## Task statement
In the answer, each line from the top of the material through the line that contains "You are a computer-use agent. This" is restated exactly. No picture is given again.

--- START ---

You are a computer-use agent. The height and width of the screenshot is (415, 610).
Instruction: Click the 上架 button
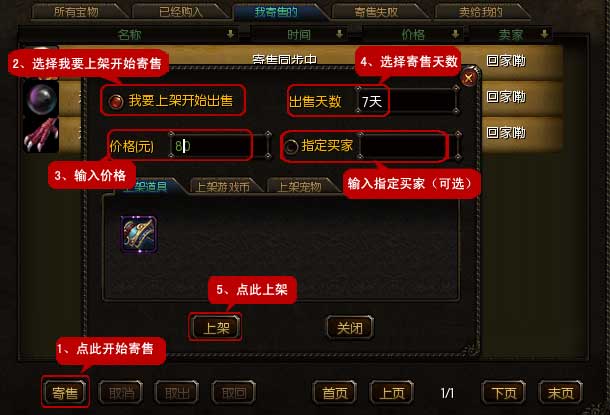216,328
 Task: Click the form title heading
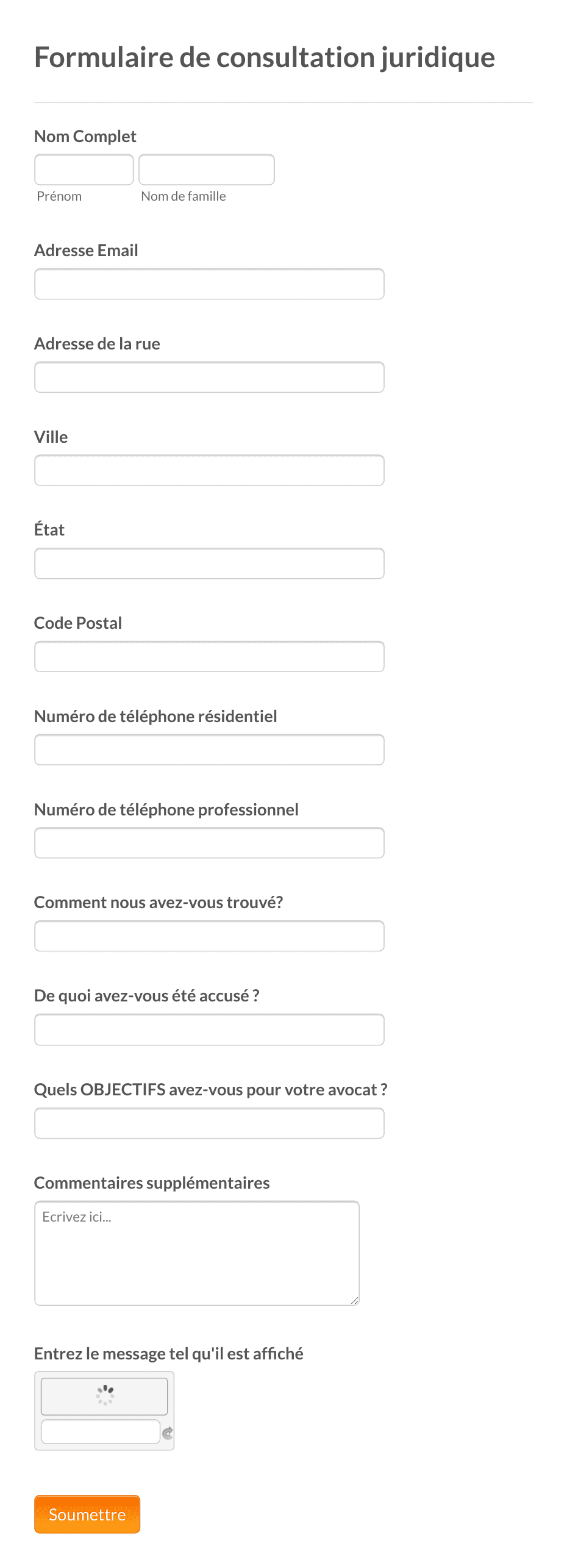point(265,58)
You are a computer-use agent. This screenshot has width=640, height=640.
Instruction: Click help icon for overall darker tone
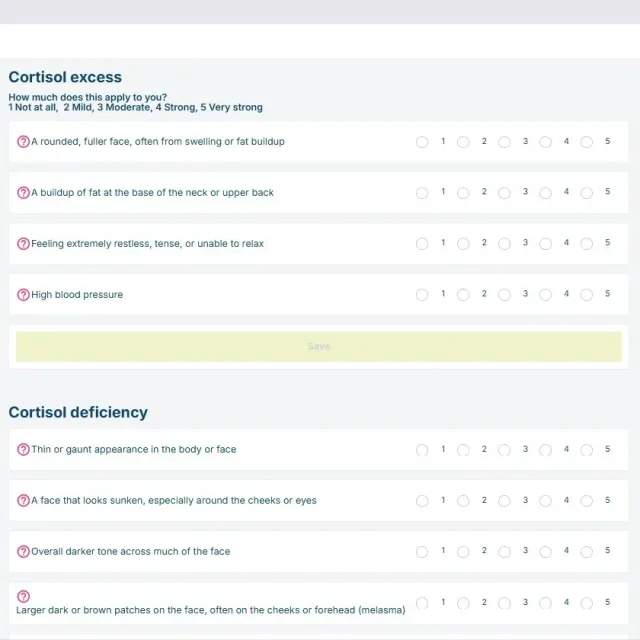click(x=23, y=552)
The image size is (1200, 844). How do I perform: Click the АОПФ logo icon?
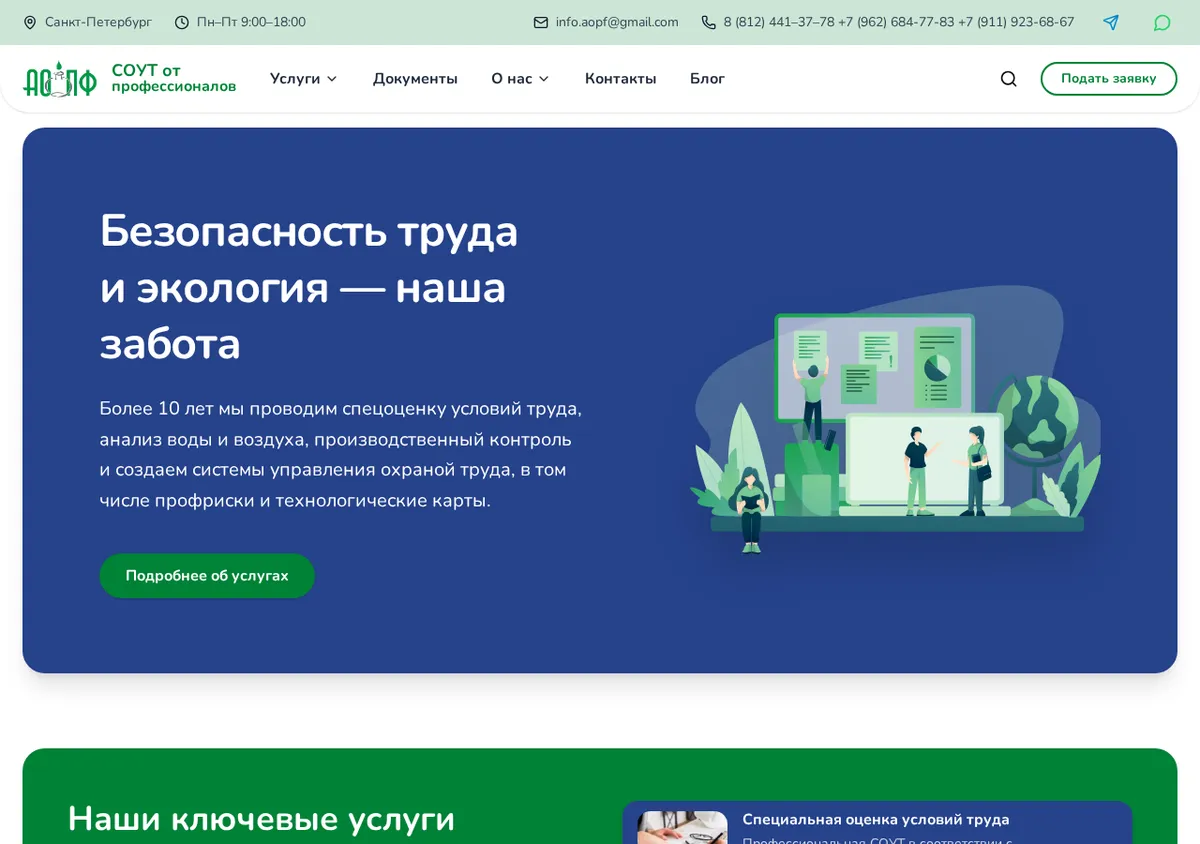coord(60,79)
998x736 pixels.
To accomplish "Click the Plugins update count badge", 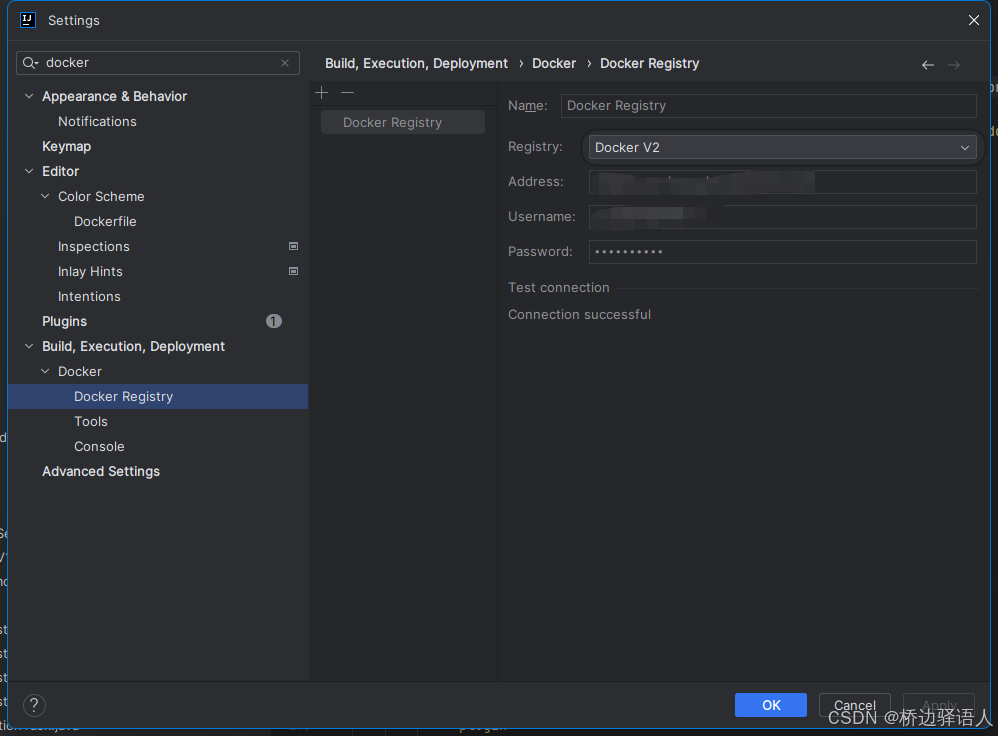I will click(273, 321).
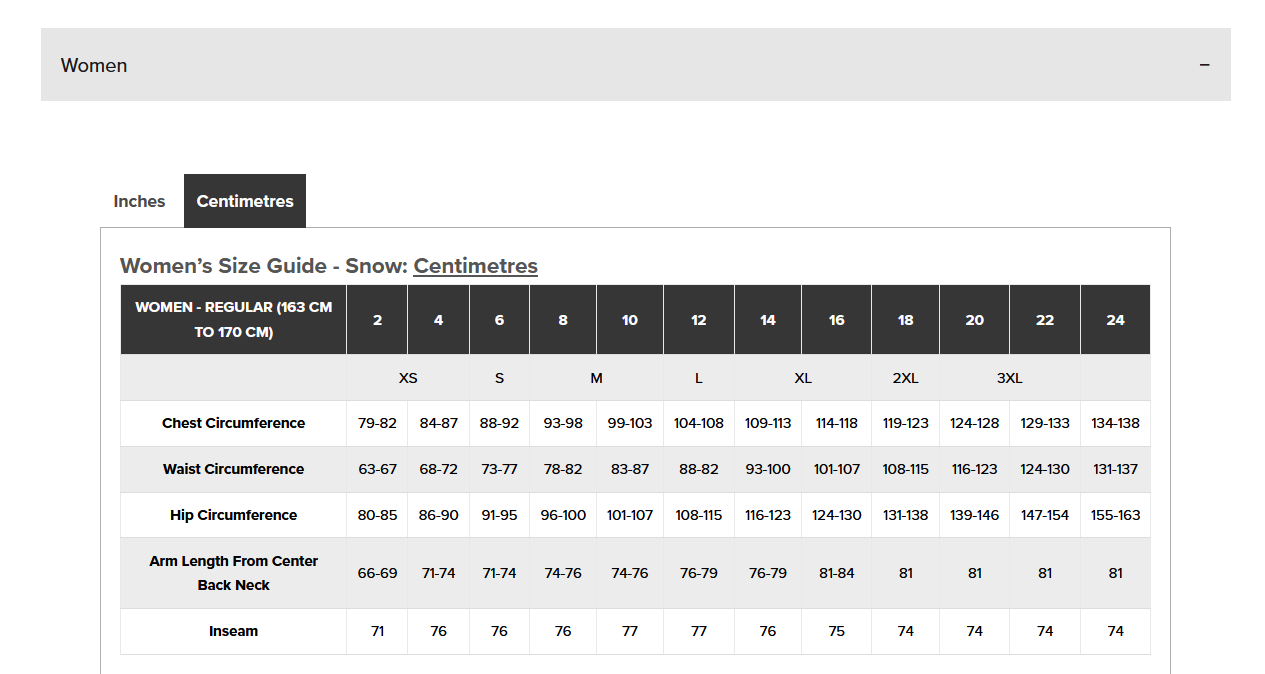
Task: Click chest value 104-108 cell
Action: coord(698,423)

--- END ---

## Solution for this exercise
You are a computer-use agent. The height and width of the screenshot is (415, 610).
Instruction: Click the 上架 button
216,328
 Task: Click the form title heading
point(265,58)
You are a computer-use agent. This screenshot has width=640, height=640.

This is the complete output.